Looking at the Big Picture
“So much of our identity is part of our professional identity. We spend a third of our lives at work. The number of engineers we have from Venezuela, for example, who work in these small stores, and they don’t tell their coworkers about their previous life. They don’t want to advertise their previous life as engineers. It feels shameful. And the women! Some of these women have worked hard in their home countries. We have a woman from Saudi Arabia. She was the first woman software engineer in her company. She worked in Saudi Arabia, left, came here and was working in a bar. She fought hard for an education, fought hard to work and came here to the land of opportunity, ironically, and it was harder for her to work.”

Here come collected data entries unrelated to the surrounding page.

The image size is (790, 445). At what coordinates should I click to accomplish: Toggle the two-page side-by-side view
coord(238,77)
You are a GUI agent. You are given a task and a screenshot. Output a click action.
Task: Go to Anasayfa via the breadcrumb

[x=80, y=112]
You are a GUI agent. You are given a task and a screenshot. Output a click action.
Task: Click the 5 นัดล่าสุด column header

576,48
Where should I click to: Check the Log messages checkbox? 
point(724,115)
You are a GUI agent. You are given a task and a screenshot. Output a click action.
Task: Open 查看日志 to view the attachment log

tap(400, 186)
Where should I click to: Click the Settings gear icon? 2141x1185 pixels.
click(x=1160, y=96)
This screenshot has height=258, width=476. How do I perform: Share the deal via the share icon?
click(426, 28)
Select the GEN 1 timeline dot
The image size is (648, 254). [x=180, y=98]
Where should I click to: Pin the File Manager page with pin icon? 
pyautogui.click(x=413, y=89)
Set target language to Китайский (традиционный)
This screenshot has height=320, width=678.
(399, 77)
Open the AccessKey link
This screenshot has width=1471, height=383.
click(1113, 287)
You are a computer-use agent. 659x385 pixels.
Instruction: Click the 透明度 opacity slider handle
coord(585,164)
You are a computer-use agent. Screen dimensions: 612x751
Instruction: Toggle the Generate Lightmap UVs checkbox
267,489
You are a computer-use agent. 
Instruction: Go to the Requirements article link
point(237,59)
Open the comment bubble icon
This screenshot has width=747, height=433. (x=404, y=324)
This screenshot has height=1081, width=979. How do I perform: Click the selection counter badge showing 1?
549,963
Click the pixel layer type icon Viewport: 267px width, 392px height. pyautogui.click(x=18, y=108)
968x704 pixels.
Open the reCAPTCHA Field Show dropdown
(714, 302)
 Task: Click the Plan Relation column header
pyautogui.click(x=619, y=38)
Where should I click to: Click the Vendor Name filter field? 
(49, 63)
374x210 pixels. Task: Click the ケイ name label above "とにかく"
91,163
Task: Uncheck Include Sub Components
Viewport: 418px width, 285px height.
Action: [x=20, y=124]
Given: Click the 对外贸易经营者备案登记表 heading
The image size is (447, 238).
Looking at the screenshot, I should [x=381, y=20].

The problem lies in a lack of infrastructure to meet their unique need. “There are no services for them. They can’t go to a workforce agency and say, ‘What can you do?’ ‘How can you help me?’ Because most workforce agencies are largely geared towards helping folks find, what we call rapid attachment jobs, like forklift drivers, etc., those immediate jobs to help people get into the workforce.” They don’t assist with finding positions for those with specialized skills. “We’re not set up for that,” said Krause-Vilmar who went on to talk about the potential impact that putting a dent in college-educated, legal immigrant unemployment would make. “We place about 1,000 people a year into jobs. Close to 50 percent of those are in STEAM roles. Their income gain is about $50,000 a year, so they come to us earning on average about $5,000 a year or less, and now they leave earning about $60-65,000 a year. These 1,000 people a year contribute about $50 million in consumer spending to our economy. So, there’s a compelling reason to get them into the workforce.”
“Our message really is that you shouldn’t have to start from the bottom, and you shouldn’t have to start from scratch. Surely, the country which is a land of immigrants, in some part of our identity…[can] reimagine what inclusion looks like. It sets a barometer for the rest of the country when the people who are educated can’t even make it because of where they come from.”